What is being asked:
Lines with the word "computer" in them must be copied from the records below.

──────── Extracted records

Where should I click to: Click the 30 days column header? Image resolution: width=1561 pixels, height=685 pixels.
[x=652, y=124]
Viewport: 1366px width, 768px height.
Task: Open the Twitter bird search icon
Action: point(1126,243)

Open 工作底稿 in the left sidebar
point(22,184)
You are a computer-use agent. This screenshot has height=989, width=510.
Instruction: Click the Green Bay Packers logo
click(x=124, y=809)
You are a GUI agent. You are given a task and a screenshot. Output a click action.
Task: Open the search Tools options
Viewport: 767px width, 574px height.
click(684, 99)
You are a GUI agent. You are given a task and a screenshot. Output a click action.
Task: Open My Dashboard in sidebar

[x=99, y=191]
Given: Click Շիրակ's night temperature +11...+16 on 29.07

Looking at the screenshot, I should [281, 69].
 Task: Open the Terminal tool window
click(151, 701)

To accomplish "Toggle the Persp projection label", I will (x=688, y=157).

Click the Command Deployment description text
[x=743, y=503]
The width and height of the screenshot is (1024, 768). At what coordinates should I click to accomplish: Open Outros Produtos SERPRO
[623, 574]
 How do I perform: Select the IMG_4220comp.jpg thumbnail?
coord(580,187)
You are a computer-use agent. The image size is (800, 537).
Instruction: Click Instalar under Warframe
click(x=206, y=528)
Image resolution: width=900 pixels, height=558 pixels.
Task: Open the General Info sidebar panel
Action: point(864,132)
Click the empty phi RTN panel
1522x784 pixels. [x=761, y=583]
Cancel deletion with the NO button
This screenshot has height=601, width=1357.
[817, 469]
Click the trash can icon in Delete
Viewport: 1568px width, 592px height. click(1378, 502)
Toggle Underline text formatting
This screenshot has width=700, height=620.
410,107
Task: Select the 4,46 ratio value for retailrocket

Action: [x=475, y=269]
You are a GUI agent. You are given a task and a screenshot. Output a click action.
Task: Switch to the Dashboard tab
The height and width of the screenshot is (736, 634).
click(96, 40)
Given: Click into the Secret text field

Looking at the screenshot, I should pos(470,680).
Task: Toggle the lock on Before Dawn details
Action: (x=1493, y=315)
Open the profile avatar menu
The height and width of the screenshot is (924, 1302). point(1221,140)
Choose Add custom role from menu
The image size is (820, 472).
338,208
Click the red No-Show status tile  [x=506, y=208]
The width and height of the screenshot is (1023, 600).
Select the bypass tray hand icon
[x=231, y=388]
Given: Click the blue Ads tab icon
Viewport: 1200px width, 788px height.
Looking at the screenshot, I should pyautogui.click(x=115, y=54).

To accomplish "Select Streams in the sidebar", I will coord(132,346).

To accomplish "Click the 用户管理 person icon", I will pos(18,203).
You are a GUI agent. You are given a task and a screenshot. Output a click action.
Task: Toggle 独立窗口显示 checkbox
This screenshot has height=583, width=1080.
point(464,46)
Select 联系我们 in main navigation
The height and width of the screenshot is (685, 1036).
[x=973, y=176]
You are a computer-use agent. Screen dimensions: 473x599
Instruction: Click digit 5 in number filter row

────────────────

Written answer:
You are a computer-use agent. This screenshot has height=989, width=510.
You are a computer-use agent. The image size is (800, 537).
You are a computer-use agent. Screen dimensions: 473x599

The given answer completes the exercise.